It is an un-debatable fact that libraries are essential to the advancement of education in any community.  The leadership in Tacoma is working to improve the level of education in our city, but at the same time does nothing to keep the Swan Creek Library open. (The News Tribune [Tacoma], 1.28.11) http://blog.thenewstribune.com/letters/2011/01/26/keep-swan-creek-library/


Some people take the library for granted, but not Juried Swingruber.  In her position as youth services librarian for the Battle Ground Community Library, Swingruber is able to use her knowledge and dedication in a positive way for the entire community. (Photo) (Reflector [Battle Ground], 1.26.11)

Susan Theisen finds being named the 2010 Sol H. Lewis Award Woman of the Year “rather gratifying.” But then again, she describes her enjoyment of her volunteer work at the Lynen Library in much loftier terms. Week in and week out for the last 20-something years Theisen spends an hour with preschool children teaching them, reading to them and helping facilitate a craft. (Photos) (Lynden Tribune, 1.26.11)

While Thirza Krohn’s title at the Aberdeen Timberland Library is senior librarian for adult services, she’s better known as the branch’s reference librarian. Krohn has worked for the regional library district in several positions, and at several libraries. (Photo) (Daily World (Aberdeen), 1.30.11)

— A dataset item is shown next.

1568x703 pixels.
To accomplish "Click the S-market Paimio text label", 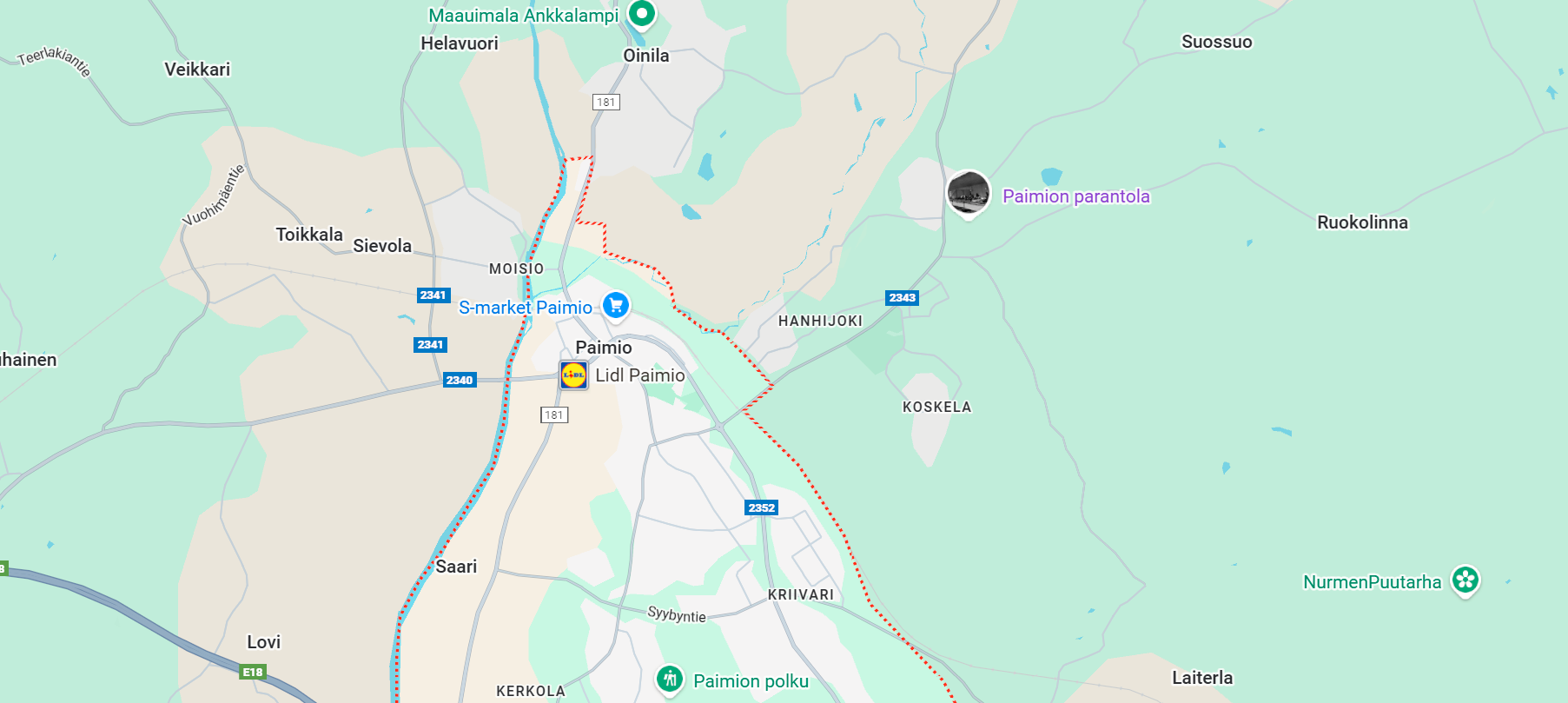I will 526,308.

Melody Sky Eisler, a supervisor librarian for the Boise Public Library in Idaho, has been selected as the new manager for Kitsap Regional Library’s Silverdale Branch. Two other branch manager vacancies were filled…Susan Lavin of Bremerton has been named manager for the Downtown Bremerton Branch. Replacing Lavin at Kingston will be Tomi Whalen, who assumes management responsibility for the Kingston and Little Boston branches. (The Kitsap Sun [Bremerton], 1.31.11) http://www.kitsapsun.com/news/2011/jan/27/new-manager-picked-for-silverdale-library/

Becoming a public service assistant for Yakima Valley Libraries was a pretty good move on the part of Thomas Warren.  It was a position he had wanted for some time.  His love of books made it natural for him to work in a library and he started in Sunnyside almost three years ago. (Photo) (Daily News [Sunnyside], 2.2.11)

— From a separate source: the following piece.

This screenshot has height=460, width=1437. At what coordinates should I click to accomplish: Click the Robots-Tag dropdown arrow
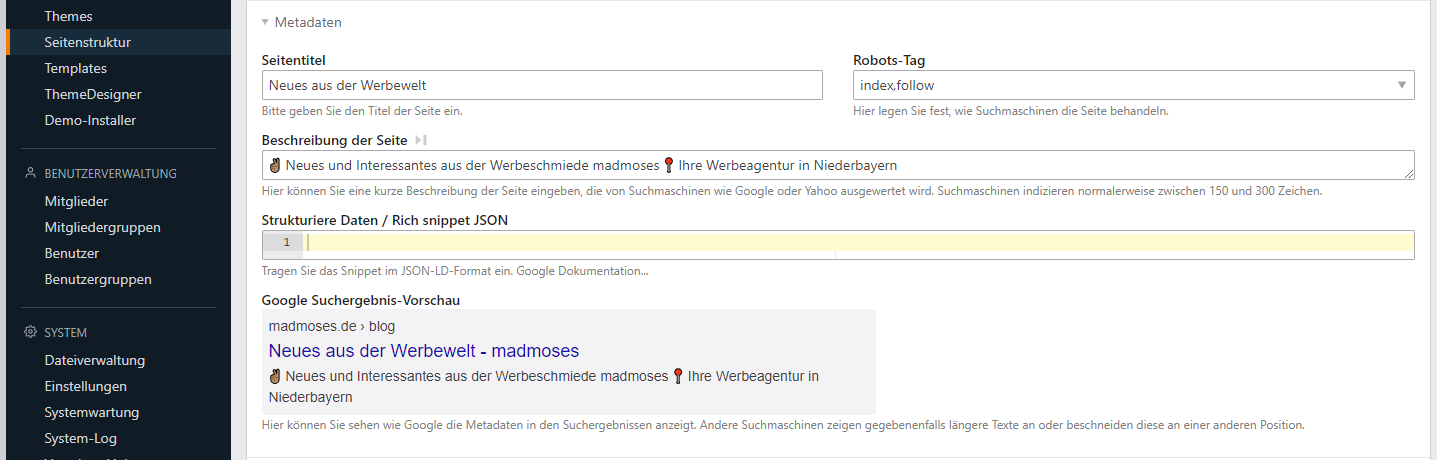pyautogui.click(x=1402, y=85)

River Ridge High School teacher-librarian Sarah Applegate has spent most of her career teaching students how to conduct research and tackle major projects.  Now, she’s getting ready to begin practicing what she teaches.  Applegate, 40, of Olympia, is the recipient of a Distinguished Fulbright Award in Teaching.  She is scheduled to leave next weekend to study Finland’s education system for about four months. (Photo) (The Olympian [Olympia], 1.22.11) http://www.theolympian.com/2011/01/22/1515091/librarian-takes-learning-overseas.html

Programs & Displays

The Jefferson County Library and the Port Townsend Public Library present their fifth annual Adventure Series starting this week.  This year’s theme is “Adventures in Film.” This free series receives additional support from the Friends of the Jefferson County Library and the Friends of the Port Townsend Library. (Photo) (The Leader [Port Townsend], 1.19.11) http://www.ptleader.com/main.asp?Search=1&ArticleID=28505&SectionID=101&SubSectionID=471&S=1

The Pacific Northwest Folklore Society is again this year offering free public folk concerts at the Everett library starting Sunday. This is the first of three concerts the folklore society plans for this year. The society has been producing concerts at the library off and on for the last four years, said the society’s Bob Nelson. (The Herald [Everett], 1.21.11) http://www.heraldnet.com/article/20110121/ENT/701219959

The Issaquah Library is offering a series of classes on planning for college the next couple of weeks.  The classes are free and open to parents and children.  (Issaquah-Sammamish Reporter [Kent], 1.21.11) http://www.pnwlocalnews.com/east_king/iss/community/114177299.html

Central Washington University Lion Rock Visiting Writer Series and the Friends of the Brooks Library will host a wine-tasting fundraiser with Marji Morgan and readings by a group of local authors at the Gallery One Visual Center in downtown Ellensburg on Friday.  The cost is $15 per person at the door in cash or check, with all funds going to purchase needed materials for CWU’s Brooks Library and to support the CWU series. (Daily Record [Ellensburg], 1.26.11)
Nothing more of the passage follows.